Work order ->
Every record that follows should be printed verbatim.

-- Input data follows --

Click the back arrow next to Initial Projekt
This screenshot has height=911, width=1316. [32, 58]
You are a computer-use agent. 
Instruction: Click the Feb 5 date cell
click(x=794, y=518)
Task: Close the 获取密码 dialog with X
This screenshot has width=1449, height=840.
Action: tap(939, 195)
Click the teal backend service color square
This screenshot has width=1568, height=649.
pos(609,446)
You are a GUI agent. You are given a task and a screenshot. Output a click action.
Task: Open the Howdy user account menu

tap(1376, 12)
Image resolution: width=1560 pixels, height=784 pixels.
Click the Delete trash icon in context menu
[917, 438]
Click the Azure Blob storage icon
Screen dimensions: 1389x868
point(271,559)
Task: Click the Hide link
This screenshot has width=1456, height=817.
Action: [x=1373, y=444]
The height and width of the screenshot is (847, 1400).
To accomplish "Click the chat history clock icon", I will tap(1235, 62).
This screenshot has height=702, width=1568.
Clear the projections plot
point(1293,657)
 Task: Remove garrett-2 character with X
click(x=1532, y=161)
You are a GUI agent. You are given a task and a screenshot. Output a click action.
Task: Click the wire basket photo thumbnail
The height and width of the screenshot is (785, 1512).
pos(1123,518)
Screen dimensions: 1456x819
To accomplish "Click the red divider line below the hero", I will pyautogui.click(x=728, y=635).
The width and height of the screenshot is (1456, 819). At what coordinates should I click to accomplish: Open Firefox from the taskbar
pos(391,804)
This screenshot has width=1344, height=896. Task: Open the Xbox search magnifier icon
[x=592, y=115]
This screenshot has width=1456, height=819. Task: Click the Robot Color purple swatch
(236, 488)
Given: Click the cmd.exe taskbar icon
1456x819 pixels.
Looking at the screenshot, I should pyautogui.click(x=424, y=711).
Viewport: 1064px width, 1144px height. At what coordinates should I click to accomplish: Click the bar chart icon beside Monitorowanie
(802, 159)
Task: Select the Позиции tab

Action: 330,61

-- Input data concluded --

Written solution ->
Click the back arrow next to Initial Projekt
This screenshot has height=911, width=1316. [32, 58]
You are a computer-use agent. 
Instruction: Click the Feb 5 date cell
click(x=794, y=518)
Task: Close the 获取密码 dialog with X
This screenshot has width=1449, height=840.
Action: tap(939, 195)
Click the teal backend service color square
This screenshot has width=1568, height=649.
pos(609,446)
You are a GUI agent. You are given a task and a screenshot. Output a click action.
Task: Open the Howdy user account menu

tap(1376, 12)
Image resolution: width=1560 pixels, height=784 pixels.
Click the Delete trash icon in context menu
[917, 438]
Click the Azure Blob storage icon
Screen dimensions: 1389x868
point(271,559)
Task: Click the Hide link
This screenshot has width=1456, height=817.
Action: [x=1373, y=444]
The height and width of the screenshot is (847, 1400).
To accomplish "Click the chat history clock icon", I will tap(1235, 62).
This screenshot has height=702, width=1568.
Clear the projections plot
point(1293,657)
 Task: Remove garrett-2 character with X
click(x=1532, y=161)
You are a GUI agent. You are given a task and a screenshot. Output a click action.
Task: Click the wire basket photo thumbnail
The height and width of the screenshot is (785, 1512).
pos(1123,518)
Screen dimensions: 1456x819
To accomplish "Click the red divider line below the hero", I will pyautogui.click(x=728, y=635).
The width and height of the screenshot is (1456, 819). At what coordinates should I click to accomplish: Open Firefox from the taskbar
pos(391,804)
This screenshot has width=1344, height=896. Task: Open the Xbox search magnifier icon
[x=592, y=115]
This screenshot has width=1456, height=819. Task: Click the Robot Color purple swatch
(236, 488)
Given: Click the cmd.exe taskbar icon
1456x819 pixels.
Looking at the screenshot, I should pyautogui.click(x=424, y=711).
Viewport: 1064px width, 1144px height. At what coordinates should I click to accomplish: Click the bar chart icon beside Monitorowanie
(802, 159)
Task: Select the Позиции tab

Action: 330,61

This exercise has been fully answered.